Diagnosis of health. I’m sick

Of your hurting. I see that

You’re blue. You may be ugly,

But that ain’t new.

Everyone you know is

Just as cracked. Everyone you love is

As dark, or at least as black.

 

***

 

Cakewalk
 

Meu homem jura que o HIV dele é melhor que o meu, pois carrega um pouco

De ouro, algo que ele pode gastar se vier a envelhecer, ele diz que o meu

É cheio de chumbo, te deixa mais lento, ele me diz, olhando por cima do ombro. Mas

Continuo olhando as costas dele e digo que meu HIV é banal. Prático. Como

Moedas de um centavo. Como cobre. Ele pode conduzir eletricidade. Conservar o calor

Ou te dar um choque. Ele trabalha duro, ganha tanto quanto o meu sorriso.

 

Cakewalk
 

My man swears his HIV is better than mine, that his has in it a little

gold, something he can spend if he ever gets old, claims mine is full

of lead: slows you down, he tells me, looking over his shoulder. But

I keep my eyes on his behind, say my HIV is just fine. Practical. Like

pennies. Like copper. It can conduct electricity. Keep the heat on or

shock you. It works hard, earns as much as my smile.

 

 

 

Jericho Brown nasceu em Louisiana (EUA), em 1976. É considerado um dos maiores poetas norte-americanos da atualidade.
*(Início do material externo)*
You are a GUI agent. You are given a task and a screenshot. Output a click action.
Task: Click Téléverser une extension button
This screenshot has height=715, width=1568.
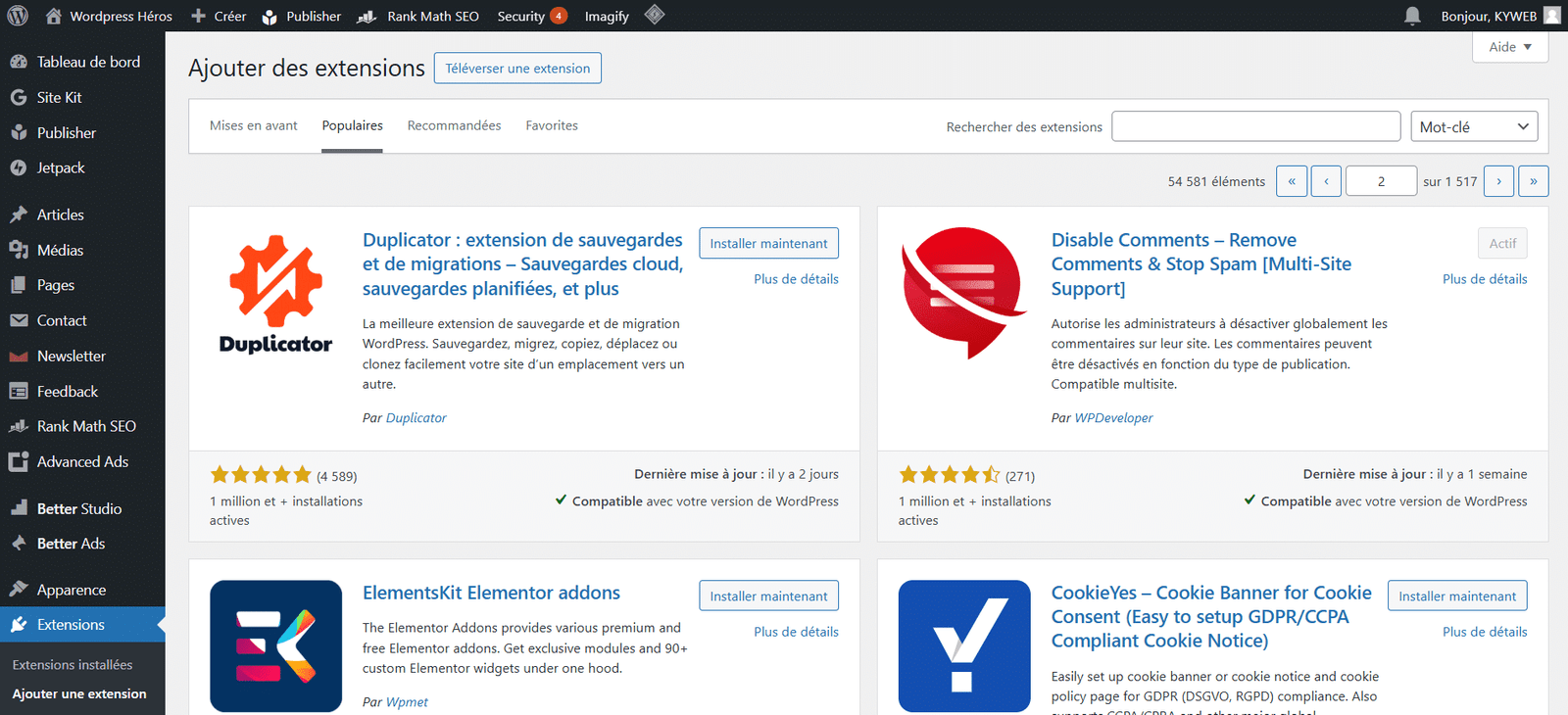pos(517,69)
Com o seu livro de estreia, Please (2008), ganhou o American Book Award. Seu segundo trabalho, The New Testament (2014), foi nomeado um dos melhores títulos do ano pela crítica especializada. Em 2020, venceu o Pulitzer com A Tradição. Sua obra gira, principalmente, em torno de temas como ancestralidade, raça e sexualidade. Os poemas selecionados pelo Cândido foram traduzidos por Stephanie Borges e fazem parte de A Tradição, que será lançado no Brasil em maio na coleção Círculo de Poemas (fruto da parceria entre as editoras Fósforo e Luna Parque).

 

Stephanie Borges é jornalista, poeta e tradutora. Seu livro de estreia, Talvez Precisemos de um Nome Para Isso (2019), recebeu o Prêmio Cepe Nacional de Literatura. Traduziu prosa e poesia de autoras como Audre Lorde, bell hooks, Claudia Rankine e Margaret Atwood.